* [EXERCISE GOAL] Reproduce the full listing that appears beneath this instruction exactly.

* [RECORDED INFORMATION]
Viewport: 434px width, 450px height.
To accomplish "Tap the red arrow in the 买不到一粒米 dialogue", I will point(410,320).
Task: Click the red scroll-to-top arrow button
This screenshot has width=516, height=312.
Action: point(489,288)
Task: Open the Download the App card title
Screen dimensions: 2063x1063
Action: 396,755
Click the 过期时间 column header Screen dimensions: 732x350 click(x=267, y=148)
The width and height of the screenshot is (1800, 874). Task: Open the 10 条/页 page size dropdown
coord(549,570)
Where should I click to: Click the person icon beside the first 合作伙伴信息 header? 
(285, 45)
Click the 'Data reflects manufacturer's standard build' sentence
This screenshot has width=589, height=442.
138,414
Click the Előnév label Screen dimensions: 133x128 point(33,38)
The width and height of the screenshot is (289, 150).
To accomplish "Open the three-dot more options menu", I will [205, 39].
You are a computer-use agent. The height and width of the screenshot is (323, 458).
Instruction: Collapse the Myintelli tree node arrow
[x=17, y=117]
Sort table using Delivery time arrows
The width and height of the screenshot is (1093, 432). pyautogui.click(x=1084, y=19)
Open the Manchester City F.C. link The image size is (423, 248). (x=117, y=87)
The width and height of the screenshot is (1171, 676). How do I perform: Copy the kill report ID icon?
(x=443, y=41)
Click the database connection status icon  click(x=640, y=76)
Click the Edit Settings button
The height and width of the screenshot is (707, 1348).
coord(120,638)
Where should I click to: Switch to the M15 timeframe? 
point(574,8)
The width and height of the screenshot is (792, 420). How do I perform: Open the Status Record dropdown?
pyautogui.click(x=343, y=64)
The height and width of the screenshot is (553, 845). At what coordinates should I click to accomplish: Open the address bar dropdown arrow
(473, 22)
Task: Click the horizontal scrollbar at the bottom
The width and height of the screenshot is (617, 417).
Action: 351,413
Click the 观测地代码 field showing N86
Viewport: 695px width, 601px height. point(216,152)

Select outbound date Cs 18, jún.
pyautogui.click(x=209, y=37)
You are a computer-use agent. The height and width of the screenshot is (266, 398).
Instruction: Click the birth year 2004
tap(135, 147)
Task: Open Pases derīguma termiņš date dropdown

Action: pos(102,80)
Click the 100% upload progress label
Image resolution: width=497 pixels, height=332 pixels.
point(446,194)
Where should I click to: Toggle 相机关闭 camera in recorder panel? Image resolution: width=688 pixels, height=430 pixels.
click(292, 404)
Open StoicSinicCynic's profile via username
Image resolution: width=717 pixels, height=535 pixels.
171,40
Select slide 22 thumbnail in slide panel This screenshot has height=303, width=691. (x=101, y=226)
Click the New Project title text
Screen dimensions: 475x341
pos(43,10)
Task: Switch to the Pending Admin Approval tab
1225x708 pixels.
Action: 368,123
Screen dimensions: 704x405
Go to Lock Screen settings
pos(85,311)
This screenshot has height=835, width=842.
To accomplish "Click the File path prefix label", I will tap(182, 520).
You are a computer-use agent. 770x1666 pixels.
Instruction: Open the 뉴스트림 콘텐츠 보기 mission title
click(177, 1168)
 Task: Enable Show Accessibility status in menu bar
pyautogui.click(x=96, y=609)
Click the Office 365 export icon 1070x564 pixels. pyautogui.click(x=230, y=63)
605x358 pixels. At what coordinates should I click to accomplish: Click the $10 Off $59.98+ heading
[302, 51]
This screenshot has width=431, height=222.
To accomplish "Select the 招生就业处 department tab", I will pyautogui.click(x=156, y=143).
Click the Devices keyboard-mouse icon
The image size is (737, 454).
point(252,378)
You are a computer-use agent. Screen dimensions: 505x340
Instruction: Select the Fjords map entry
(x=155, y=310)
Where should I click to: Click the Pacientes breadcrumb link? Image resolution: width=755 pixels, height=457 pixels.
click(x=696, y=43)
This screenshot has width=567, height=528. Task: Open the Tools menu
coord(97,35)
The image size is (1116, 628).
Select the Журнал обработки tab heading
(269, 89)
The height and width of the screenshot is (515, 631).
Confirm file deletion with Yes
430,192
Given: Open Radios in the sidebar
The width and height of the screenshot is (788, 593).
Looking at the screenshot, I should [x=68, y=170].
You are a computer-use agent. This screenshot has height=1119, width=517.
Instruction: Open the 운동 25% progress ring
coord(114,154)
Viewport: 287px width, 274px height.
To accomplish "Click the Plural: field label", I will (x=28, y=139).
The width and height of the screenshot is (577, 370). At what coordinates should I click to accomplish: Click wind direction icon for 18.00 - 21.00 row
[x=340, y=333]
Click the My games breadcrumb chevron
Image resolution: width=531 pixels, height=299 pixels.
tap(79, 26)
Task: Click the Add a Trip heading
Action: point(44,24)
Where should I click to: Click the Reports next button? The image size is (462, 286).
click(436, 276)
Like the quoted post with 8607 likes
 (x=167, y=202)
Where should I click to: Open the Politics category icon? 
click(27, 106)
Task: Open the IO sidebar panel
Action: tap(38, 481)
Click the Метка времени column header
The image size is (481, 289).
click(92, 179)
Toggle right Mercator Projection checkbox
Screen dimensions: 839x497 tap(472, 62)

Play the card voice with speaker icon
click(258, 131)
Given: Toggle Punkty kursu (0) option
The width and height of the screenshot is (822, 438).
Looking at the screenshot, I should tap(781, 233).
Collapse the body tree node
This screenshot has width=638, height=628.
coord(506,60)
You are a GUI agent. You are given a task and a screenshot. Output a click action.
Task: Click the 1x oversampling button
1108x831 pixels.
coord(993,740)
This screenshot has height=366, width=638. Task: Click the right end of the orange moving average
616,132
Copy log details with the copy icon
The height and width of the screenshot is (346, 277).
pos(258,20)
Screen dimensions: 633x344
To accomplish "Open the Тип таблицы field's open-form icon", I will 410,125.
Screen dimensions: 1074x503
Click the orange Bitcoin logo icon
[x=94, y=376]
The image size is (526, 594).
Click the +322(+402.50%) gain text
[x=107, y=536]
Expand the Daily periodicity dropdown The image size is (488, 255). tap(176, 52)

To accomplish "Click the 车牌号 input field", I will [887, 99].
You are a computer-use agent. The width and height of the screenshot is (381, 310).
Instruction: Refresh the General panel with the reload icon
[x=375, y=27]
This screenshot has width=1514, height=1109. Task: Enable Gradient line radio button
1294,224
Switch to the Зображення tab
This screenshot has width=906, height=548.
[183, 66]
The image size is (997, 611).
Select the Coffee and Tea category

* [COMPLETED TASK]
Viewport: 434px width, 450px height.
To accomplish "Tap the red arrow in the 买不到一粒米 dialogue", I will point(410,320).
Task: Click the red scroll-to-top arrow button
This screenshot has width=516, height=312.
Action: point(489,288)
Task: Open the Download the App card title
Screen dimensions: 2063x1063
Action: 396,755
Click the 过期时间 column header Screen dimensions: 732x350 click(x=267, y=148)
The width and height of the screenshot is (1800, 874). Task: Open the 10 条/页 page size dropdown
coord(549,570)
Where should I click to: Click the person icon beside the first 合作伙伴信息 header? 
(285, 45)
Click the 'Data reflects manufacturer's standard build' sentence
This screenshot has width=589, height=442.
138,414
Click the Előnév label Screen dimensions: 133x128 point(33,38)
The width and height of the screenshot is (289, 150).
To accomplish "Open the three-dot more options menu", I will [205, 39].
You are a computer-use agent. The height and width of the screenshot is (323, 458).
Instruction: Collapse the Myintelli tree node arrow
[x=17, y=117]
Sort table using Delivery time arrows
The width and height of the screenshot is (1093, 432). pyautogui.click(x=1084, y=19)
Open the Manchester City F.C. link The image size is (423, 248). (x=117, y=87)
The width and height of the screenshot is (1171, 676). How do I perform: Copy the kill report ID icon?
(x=443, y=41)
Click the database connection status icon  click(x=640, y=76)
Click the Edit Settings button
The height and width of the screenshot is (707, 1348).
coord(120,638)
Where should I click to: Switch to the M15 timeframe? 
point(574,8)
The width and height of the screenshot is (792, 420). How do I perform: Open the Status Record dropdown?
pyautogui.click(x=343, y=64)
The height and width of the screenshot is (553, 845). At what coordinates should I click to accomplish: Open the address bar dropdown arrow
(473, 22)
Task: Click the horizontal scrollbar at the bottom
The width and height of the screenshot is (617, 417).
Action: 351,413
Click the 观测地代码 field showing N86
Viewport: 695px width, 601px height. point(216,152)

Select outbound date Cs 18, jún.
pyautogui.click(x=209, y=37)
You are a computer-use agent. The height and width of the screenshot is (266, 398).
Instruction: Click the birth year 2004
tap(135, 147)
Task: Open Pases derīguma termiņš date dropdown

Action: pos(102,80)
Click the 100% upload progress label
Image resolution: width=497 pixels, height=332 pixels.
point(446,194)
Where should I click to: Toggle 相机关闭 camera in recorder panel? Image resolution: width=688 pixels, height=430 pixels.
click(292, 404)
Open StoicSinicCynic's profile via username
Image resolution: width=717 pixels, height=535 pixels.
171,40
Select slide 22 thumbnail in slide panel This screenshot has height=303, width=691. (x=101, y=226)
Click the New Project title text
Screen dimensions: 475x341
pos(43,10)
Task: Switch to the Pending Admin Approval tab
1225x708 pixels.
Action: 368,123
Screen dimensions: 704x405
Go to Lock Screen settings
pos(85,311)
This screenshot has height=835, width=842.
To accomplish "Click the File path prefix label", I will tap(182, 520).
You are a computer-use agent. 770x1666 pixels.
Instruction: Open the 뉴스트림 콘텐츠 보기 mission title
click(177, 1168)
 Task: Enable Show Accessibility status in menu bar
pyautogui.click(x=96, y=609)
Click the Office 365 export icon 1070x564 pixels. pyautogui.click(x=230, y=63)
605x358 pixels. At what coordinates should I click to accomplish: Click the $10 Off $59.98+ heading
[302, 51]
This screenshot has width=431, height=222.
To accomplish "Select the 招生就业处 department tab", I will pyautogui.click(x=156, y=143).
Click the Devices keyboard-mouse icon
The image size is (737, 454).
point(252,378)
You are a computer-use agent. Screen dimensions: 505x340
Instruction: Select the Fjords map entry
(x=155, y=310)
Where should I click to: Click the Pacientes breadcrumb link? Image resolution: width=755 pixels, height=457 pixels.
click(x=696, y=43)
This screenshot has width=567, height=528. Task: Open the Tools menu
coord(97,35)
The image size is (1116, 628).
Select the Журнал обработки tab heading
(269, 89)
The height and width of the screenshot is (515, 631).
Confirm file deletion with Yes
430,192
Given: Open Radios in the sidebar
The width and height of the screenshot is (788, 593).
Looking at the screenshot, I should [x=68, y=170].
You are a computer-use agent. This screenshot has height=1119, width=517.
Instruction: Open the 운동 25% progress ring
coord(114,154)
Viewport: 287px width, 274px height.
To accomplish "Click the Plural: field label", I will (x=28, y=139).
The width and height of the screenshot is (577, 370). At what coordinates should I click to accomplish: Click wind direction icon for 18.00 - 21.00 row
[x=340, y=333]
Click the My games breadcrumb chevron
Image resolution: width=531 pixels, height=299 pixels.
tap(79, 26)
Task: Click the Add a Trip heading
Action: point(44,24)
Where should I click to: Click the Reports next button? The image size is (462, 286).
click(436, 276)
Like the quoted post with 8607 likes
 (x=167, y=202)
Where should I click to: Open the Politics category icon? 
click(27, 106)
Task: Open the IO sidebar panel
Action: tap(38, 481)
Click the Метка времени column header
The image size is (481, 289).
click(92, 179)
Toggle right Mercator Projection checkbox
Screen dimensions: 839x497 tap(472, 62)

Play the card voice with speaker icon
click(258, 131)
Given: Toggle Punkty kursu (0) option
The width and height of the screenshot is (822, 438).
Looking at the screenshot, I should tap(781, 233).
Collapse the body tree node
This screenshot has width=638, height=628.
coord(506,60)
You are a GUI agent. You are given a task and a screenshot. Output a click action.
Task: Click the 1x oversampling button
1108x831 pixels.
coord(993,740)
This screenshot has height=366, width=638. Task: Click the right end of the orange moving average
616,132
Copy log details with the copy icon
The height and width of the screenshot is (346, 277).
pos(258,20)
Screen dimensions: 633x344
To accomplish "Open the Тип таблицы field's open-form icon", I will 410,125.
Screen dimensions: 1074x503
Click the orange Bitcoin logo icon
[x=94, y=376]
The image size is (526, 594).
Click the +322(+402.50%) gain text
[x=107, y=536]
Expand the Daily periodicity dropdown The image size is (488, 255). tap(176, 52)

To accomplish "Click the 车牌号 input field", I will [887, 99].
You are a computer-use agent. The width and height of the screenshot is (381, 310).
Instruction: Refresh the General panel with the reload icon
[x=375, y=27]
This screenshot has width=1514, height=1109. Task: Enable Gradient line radio button
1294,224
Switch to the Зображення tab
This screenshot has width=906, height=548.
[183, 66]
The image size is (997, 611).
Select the Coffee and Tea category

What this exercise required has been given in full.